Mike Matheny, Cardinals Manager: Will This End Well?

Mike Matheny of the St. Louis Cardinals heads to third against the Chicago Cubs at Busch Stadium in St. Louis, Missouri. The Chicago Cubs defeated the St. Louis Cardinals 7-3. (Photo by Elsa/Getty Images)

The Cardinals and White Sox are both hiring men with no professional coaching or managerial experience to be their field leader. Is this going to pave new ground? Or be a failure?

The St. Louis Cardinals are expected to introduce Mike Matheny as their new field manager at a Monday news conference. In so doing, they are going from a man with three decades of managing experience, the now-retired Tony La Russa, to someone whose post-career baseball experience consists of a little bit of "spring training instructor".

He's not the first man to be hired this winter with little or no experience; the White Sox hired Robin Ventura to be their manager, and his post-playing career coaching experience involves something at the local high school where he lives in Southern California.

Does this matter? Jeff Passan at Yahoo says no:

No team ever truly can know how a manager is going to react to a group of players, a city, a job. Joe Torre went to the New York Yankees a loser and left a four-time champion. Jim Leyland spent a year in Colorado before burning out. Hinch failed as a manager only to return to the front office, where he is hailed as one of the top young minds in the game. Matheny is about to take over the World Series champions, and …

And even if this doesn’t work, if he doesn’t win the Cardinals’ 12th title, that doesn’t make it a bad hire. The logic is sound, the duties well-filled, the risk manageable. Would experience help? Maybe for the first month.

Passan has a point, and the Cardinals are likely to surround Matheny with an experienced coaching staff. Longtime pitching coach Dave Duncan is returning, and even though third base coach Jose Oquendo was passed over for this job, he's likely to come back as well, and it's probable that the other Cardinals coaches will also return. Many of them were coaches when Matheny was the Cardinals' starting catcher from 2000 through 2004, so it's not as if he's unfamiliar with them. Three of those five teams made the playoffs with Matheny behind the plate.

The hiring of men like Ventura -- who is going to have a far less-experienced coaching staff with the White Sox -- and Matheny is very rare. Over the last 40 years, only six men have been hired as managers with less actual coaching or managing experience than these two. Three of them -- Dallas Green, Jim Fanning and A.J. Hinch -- had front office experience before donning the field manager's uniform.

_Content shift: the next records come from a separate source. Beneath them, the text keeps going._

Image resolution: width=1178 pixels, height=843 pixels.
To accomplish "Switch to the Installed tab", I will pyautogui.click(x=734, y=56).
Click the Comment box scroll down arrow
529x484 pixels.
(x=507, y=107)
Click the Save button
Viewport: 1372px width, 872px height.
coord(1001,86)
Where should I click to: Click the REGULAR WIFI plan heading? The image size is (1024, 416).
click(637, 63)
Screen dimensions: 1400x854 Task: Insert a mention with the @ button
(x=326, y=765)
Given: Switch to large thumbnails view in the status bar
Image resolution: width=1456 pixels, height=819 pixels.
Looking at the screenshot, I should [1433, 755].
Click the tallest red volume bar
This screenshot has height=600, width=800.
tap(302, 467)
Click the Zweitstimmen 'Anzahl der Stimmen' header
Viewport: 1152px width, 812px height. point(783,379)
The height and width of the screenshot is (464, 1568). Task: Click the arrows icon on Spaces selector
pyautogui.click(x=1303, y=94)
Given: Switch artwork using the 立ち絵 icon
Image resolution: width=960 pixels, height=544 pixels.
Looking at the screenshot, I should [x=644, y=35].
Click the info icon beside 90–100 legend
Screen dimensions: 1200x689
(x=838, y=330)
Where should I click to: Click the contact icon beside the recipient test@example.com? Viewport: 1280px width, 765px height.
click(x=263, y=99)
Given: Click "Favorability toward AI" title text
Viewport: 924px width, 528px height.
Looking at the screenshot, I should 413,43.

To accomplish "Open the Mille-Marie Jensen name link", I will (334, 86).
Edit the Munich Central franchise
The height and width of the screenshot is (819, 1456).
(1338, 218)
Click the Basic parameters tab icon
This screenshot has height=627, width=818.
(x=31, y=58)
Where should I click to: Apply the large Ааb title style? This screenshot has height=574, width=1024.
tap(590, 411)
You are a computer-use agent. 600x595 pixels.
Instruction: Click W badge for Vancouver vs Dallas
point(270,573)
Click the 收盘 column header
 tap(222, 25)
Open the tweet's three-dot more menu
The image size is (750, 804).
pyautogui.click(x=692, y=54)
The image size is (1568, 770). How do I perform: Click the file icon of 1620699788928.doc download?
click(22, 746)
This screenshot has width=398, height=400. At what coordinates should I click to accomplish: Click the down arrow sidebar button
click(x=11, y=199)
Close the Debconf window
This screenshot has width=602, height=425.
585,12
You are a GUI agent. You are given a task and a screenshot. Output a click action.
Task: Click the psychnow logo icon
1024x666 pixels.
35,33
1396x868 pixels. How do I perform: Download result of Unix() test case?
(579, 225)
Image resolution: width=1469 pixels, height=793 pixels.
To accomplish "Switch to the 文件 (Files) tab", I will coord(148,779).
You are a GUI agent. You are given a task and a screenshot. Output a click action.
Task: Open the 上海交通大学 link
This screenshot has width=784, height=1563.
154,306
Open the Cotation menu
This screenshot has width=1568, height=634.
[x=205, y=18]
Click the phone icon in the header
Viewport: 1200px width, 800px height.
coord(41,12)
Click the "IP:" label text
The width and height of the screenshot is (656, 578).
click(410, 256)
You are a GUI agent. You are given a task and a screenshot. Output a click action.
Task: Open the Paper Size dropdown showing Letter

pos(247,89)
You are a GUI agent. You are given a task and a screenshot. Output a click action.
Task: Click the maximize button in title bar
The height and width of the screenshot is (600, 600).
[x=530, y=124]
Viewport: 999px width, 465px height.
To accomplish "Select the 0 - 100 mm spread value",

Passan says the Hinch comparison isn't valid:

Matheny is not Hinch for any number of reasons, the most important of which has nothing to do with either as a person. What matters for a manager who has never managed is the situation he inherits. The Cardinals are good. The Diamondbacks weren’t. Matheny commands great respect among a number of Cardinals veterans. Hinch came from a front office, whose relationship with players often is adversarial.

Perhaps true. But the fact that the Cardinals are good puts pressure on Matheny to win, especially coming off a World Series victory. That will be more difficult if Albert Pujols departs, though he and Matheny were teammates for four seasons, and perhaps that will help in retaining Pujols in St. Louis.

The other three hires made of men with no previous managing or coaching experience were all of men who became player-managers: Frank Robinson, Don Kessinger and Pete Rose. Robinson never managed a playoff team, but he did have a long (16 year) managing career; Rose's managing career ended for reasons you all know.

The best comp could be Kessinger. Like Matheny, he was viewed as a leader when he was a player and at age 36 in 1979, the White Sox thought they might be getting someone who could have a long managerial career when he finished playing; it was expected he would retire as a player after that year. Instead, Kessinger didn't even finish his first managerial season, fired after 106 games. He never managed nor coached in the major leagues again.

And he was replaced by an even younger man, Tony La Russa. In 1979, few gave La Russa a chance to succeed, yet 32 years later he is being celebrated in retirement as one of the greatest managers in baseball history.

Perhaps John Mozeliak and Kenny Williams are ahead of the curve. Could "young manager with no experience" be the next Moneyball, the next market inefficiency to exploit? Mozeliak and Williams are taking a pretty big risk. They could be wrong; there's really no history of hires like this to say whether it will succeed or fail (Hinch notwithstanding).

But if they're right, watch for the next wave of managerial hires to be men very much like this.